The research ecosystem is witnessing a profound change at an unprecedented pace. A number of factors are driving this dramatic shift and transformation. These include advances in science and technology, demand for socially relevant need-based research projects, funding, grant pressures, and political uncertainty. As a deliberate move, Elsevier formed an alliance with Ipsos MORI, one of the world’s largest research agencies to conduct an exhaustive, futuristic, and scenario-planning study. The focus of this study was to determine how research will be conducted and findings will be shared in the near future.
The Study Design
The study was based upon inputs from comprehensive analysis of published literature and market drivers. More than 2000 researchers from various disciplines, fields, and age groups were interviewed. Several experts including publishers, funders, and technology experts were asked to share their insights on what the future holds!
All the information obtained in the form of opinions, comments, remarks, attitudes, and thoughts were collated to pin-down 19 factors that are in all likelihood potential drivers for the change. These 19 factors were then grouped into six themes. The following article highlights and sketches three plausible future scenarios derived from the six themes.
- Brave open world
- Tech titans
- Eastern ascendance
Brave Open World
With steady growth in China’s GDP, there is an increase in the overall investment for research and development. National funding agencies and philanthropic organizations across the globe are focusing on common goals for conducting basic research and expedite the development of practical and application based solutions.
Funders are collaboratively working on initiatives to create regulatory guidelines for open science and scholarly publishing, and metrics of assessment. These metrics include peer review, societal impact, and data dissemination. There are greater interdisciplinary collaborations with extensive application of augmented reality and virtual reality based tools.
Rather than the novelty or primacy of publication, researchers are rewarded based on their collaboration efforts and practical utility of their research.

※ ※ ※

§ **Tasks and exercises**:
A) Answer the following from the text on the future of research:
(i) With which research agency did Elsevier form an alliance?
(ii) How many researchers were interviewed for the study?
(iii) Into how many themes were the 19 factors grouped?
B) Write the next part of the text on the future of research, beginning after its final sentence.
The data that comes next is separate material, unrelated to the text on the future of research.

§ **Supplied material**:
※ ※ ※

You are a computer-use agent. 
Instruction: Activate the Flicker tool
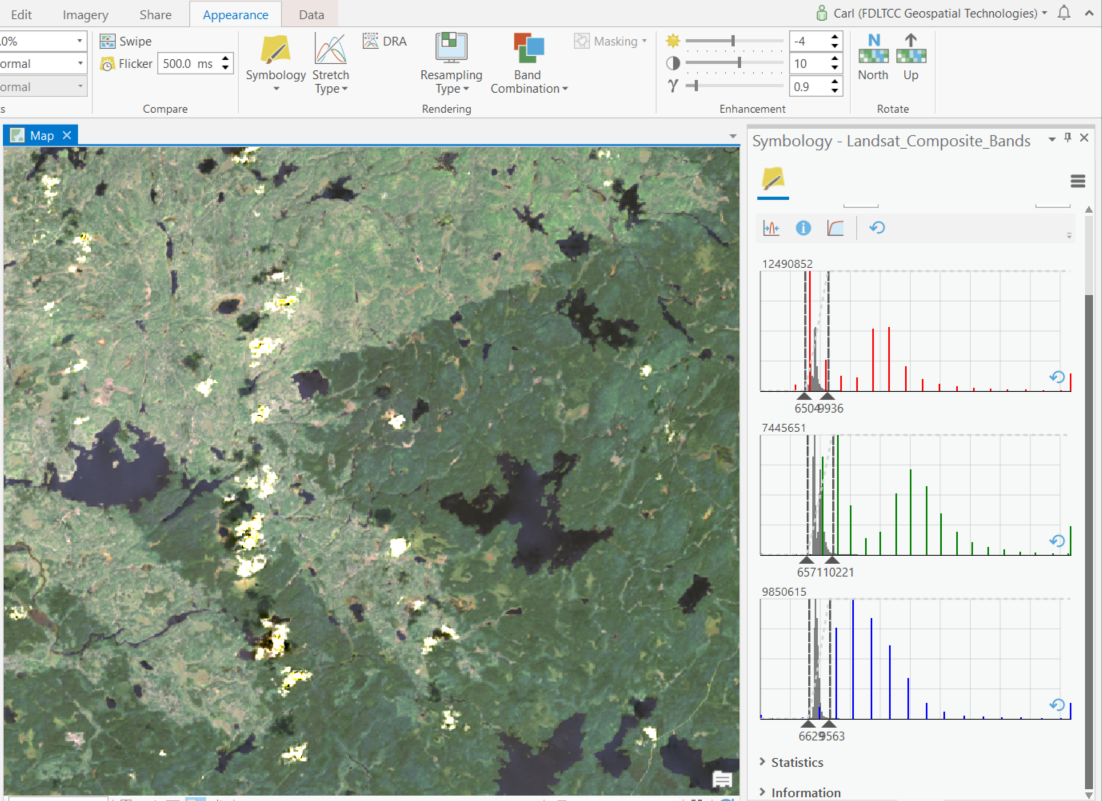click(126, 63)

※ ※ ※

§ **The answers**:
A)
(i) Ipsos MORI
(ii) More than 2000
(iii) Six

B)
Following the success of European Open science Cloud (digital platform for hosting and processing research data) initiative, China has adopted a similar approach with other emerging research nations in Asia.
Funders favor cross-institution, interdisciplinary, and global collaborations. Moreover they reward researchers who believe in sharing of data and open science.
Tech companies have joined forces with research institutes, funding agencies, and information solution providers to create high-technology content management, collaboration, and research dissemination products. These products and services are designed to be globally interoperable and allow customization to meet client requirements. These solutions also provide easy availability of data sets in large-scale data repositories.
Easy and free availability of article references with publishers and funders collaborating on creating a global web of citations.
Although, research article will be the most treasured medium of scientific communication, it is now atomized with the emergence of electronic lab notebooks. This also paves the way for fragmentation of research (experimental methods, data and observations, source codes) and publication process.
Funders mandate researchers to submit a public-engagement plan along with their research proposal. This has fortified public trust in science and facilitated increased access to raw elements of research.
Interoperable open repositories include both preprints and peer-reviewed manuscript versions. Open access publication has become a norm, with several journals offering the green open access and gold open access channels. The embargo periods have reached close to nil with the aim of releasing information in real time and as widely as possible.
Researchers, across different disciplines are increasingly posting article preprints in journals to share significant outcomes of their work. More robust and accurate research metrics to measure citation activity have emerged to supplement the current indicators.
AI has facilitated creation of data-driven hypothesis and accelerated research. Scientists are able to operate and interrogate large data-sets easily, although skill gaps are still prevailing.
Several countries are leveraging state of the art and modern machine-learning products in their research programs to prioritize their tasks and address their challenges.
Artificial intelligence is on the rise in industries but at the cost of jobs! Automated machines and processes, sponsored by tech company investments are carrying out a significant chunk of research, replacing roles and teams.
International and industry foundations have established their primacy with higher financial contributions, surpassing public research funding. In addition, international philanthropists and industries have partnered and contributed funds to launch significant number of “moon-shot” projects.
Commercial targets are primarily driving projects that have received funding from industries. Consequently, researchers are demanding for a more exploratory or blue sky research.
There are heavy investments in knowledge organization schemes (e.g. taxonomies and ontologies) and large-scale analytics, facilitating the process of sourcing materials for research at a very low cost.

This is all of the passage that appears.